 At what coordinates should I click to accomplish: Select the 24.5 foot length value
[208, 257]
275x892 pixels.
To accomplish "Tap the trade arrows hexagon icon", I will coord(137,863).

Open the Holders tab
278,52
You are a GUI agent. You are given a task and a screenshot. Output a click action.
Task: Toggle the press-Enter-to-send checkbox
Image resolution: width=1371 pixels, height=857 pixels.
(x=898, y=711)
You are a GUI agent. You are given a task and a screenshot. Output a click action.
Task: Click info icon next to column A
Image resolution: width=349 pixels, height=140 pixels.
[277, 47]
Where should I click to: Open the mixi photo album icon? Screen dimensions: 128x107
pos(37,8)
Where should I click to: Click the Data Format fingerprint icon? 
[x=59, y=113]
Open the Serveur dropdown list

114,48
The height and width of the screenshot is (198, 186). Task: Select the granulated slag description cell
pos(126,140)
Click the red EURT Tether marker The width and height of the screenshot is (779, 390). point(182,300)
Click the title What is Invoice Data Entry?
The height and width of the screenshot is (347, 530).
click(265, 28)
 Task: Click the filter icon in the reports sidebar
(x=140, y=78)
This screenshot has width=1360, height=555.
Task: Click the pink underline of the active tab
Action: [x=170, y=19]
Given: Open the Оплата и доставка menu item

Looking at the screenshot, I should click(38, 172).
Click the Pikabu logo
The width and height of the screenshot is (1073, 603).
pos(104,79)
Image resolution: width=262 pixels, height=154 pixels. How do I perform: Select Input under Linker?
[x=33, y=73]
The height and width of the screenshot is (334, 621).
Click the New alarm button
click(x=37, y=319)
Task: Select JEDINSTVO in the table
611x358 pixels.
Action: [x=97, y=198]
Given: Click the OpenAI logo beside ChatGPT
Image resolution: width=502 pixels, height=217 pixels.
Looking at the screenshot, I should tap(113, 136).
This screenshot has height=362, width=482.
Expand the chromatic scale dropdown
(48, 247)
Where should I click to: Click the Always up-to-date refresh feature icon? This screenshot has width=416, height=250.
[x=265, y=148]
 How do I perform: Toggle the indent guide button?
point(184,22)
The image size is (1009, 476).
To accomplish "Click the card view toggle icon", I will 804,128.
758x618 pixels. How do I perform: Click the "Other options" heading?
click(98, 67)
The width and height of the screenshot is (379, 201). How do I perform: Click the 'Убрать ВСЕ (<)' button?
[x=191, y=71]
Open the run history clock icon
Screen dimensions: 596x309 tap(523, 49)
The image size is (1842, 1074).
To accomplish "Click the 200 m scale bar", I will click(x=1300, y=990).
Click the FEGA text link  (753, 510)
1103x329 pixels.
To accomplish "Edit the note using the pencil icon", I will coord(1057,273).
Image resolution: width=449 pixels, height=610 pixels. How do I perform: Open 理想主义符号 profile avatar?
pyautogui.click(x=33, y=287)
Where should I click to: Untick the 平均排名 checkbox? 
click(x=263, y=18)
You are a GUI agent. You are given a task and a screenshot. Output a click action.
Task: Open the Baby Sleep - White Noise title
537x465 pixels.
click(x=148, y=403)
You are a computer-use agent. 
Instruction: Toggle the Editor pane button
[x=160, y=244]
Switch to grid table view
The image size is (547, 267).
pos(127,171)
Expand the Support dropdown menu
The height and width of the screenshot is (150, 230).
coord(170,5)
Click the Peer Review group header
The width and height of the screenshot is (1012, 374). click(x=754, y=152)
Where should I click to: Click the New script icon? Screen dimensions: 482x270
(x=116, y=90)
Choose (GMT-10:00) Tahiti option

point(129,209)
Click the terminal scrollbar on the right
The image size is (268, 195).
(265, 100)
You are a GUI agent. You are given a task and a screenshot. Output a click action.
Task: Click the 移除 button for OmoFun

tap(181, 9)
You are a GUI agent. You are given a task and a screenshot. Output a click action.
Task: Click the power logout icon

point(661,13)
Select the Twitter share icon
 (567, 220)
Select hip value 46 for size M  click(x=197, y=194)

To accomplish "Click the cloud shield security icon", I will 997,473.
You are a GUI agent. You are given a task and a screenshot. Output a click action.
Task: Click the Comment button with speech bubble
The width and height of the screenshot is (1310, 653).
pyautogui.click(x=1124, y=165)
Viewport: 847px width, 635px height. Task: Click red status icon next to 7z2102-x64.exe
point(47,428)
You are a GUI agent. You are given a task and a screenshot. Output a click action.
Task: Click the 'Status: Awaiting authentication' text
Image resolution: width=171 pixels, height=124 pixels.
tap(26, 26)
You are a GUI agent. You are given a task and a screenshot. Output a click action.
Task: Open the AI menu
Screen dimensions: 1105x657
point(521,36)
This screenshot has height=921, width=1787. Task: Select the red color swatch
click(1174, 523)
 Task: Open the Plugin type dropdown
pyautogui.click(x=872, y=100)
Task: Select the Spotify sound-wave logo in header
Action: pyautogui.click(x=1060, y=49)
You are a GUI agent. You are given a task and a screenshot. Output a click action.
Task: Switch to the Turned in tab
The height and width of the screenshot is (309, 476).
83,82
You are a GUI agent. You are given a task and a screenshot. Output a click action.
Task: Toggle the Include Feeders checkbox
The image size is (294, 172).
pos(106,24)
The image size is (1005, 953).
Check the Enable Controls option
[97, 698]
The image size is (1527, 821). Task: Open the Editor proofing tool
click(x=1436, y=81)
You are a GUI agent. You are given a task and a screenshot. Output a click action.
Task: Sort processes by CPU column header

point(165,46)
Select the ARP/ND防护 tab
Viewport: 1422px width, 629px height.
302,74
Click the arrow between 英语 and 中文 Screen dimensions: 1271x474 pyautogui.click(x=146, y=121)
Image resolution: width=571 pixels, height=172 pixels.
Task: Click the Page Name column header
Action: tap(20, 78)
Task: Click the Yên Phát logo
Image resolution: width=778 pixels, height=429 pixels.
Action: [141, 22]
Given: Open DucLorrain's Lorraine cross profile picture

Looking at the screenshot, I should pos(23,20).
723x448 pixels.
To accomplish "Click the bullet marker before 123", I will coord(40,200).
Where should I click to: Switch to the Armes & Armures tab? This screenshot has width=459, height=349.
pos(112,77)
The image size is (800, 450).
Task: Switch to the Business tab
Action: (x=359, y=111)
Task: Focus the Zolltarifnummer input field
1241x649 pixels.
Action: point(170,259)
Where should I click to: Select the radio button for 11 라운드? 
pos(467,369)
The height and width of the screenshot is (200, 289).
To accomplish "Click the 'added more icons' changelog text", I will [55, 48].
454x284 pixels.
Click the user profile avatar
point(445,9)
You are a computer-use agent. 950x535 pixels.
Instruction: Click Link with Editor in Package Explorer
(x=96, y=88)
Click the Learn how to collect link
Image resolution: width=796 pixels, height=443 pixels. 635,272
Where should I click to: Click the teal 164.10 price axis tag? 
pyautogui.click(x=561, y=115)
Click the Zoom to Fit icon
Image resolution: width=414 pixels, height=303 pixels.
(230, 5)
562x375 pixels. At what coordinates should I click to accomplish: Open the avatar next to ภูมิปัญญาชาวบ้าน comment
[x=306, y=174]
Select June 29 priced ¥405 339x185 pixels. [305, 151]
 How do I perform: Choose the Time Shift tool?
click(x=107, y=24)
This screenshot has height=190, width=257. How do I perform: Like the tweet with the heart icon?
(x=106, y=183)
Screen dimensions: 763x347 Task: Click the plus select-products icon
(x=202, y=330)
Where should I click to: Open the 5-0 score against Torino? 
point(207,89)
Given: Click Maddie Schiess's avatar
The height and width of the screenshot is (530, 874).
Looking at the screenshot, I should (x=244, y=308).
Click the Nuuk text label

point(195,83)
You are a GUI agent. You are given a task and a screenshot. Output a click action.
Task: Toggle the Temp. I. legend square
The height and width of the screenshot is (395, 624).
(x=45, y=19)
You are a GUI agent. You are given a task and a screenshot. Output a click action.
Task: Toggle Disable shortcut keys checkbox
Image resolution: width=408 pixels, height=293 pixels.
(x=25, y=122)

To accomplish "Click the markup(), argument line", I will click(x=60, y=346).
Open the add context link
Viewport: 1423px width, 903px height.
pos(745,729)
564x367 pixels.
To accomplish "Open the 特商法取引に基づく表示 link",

※ ※ ※

▸ **Problem requirements**
In the lines above, find the word "marker" and copy every line it occurs in.

▸ **Written solution**
Click the red EURT Tether marker The width and height of the screenshot is (779, 390). point(182,300)
To accomplish "Click the bullet marker before 123", I will coord(40,200).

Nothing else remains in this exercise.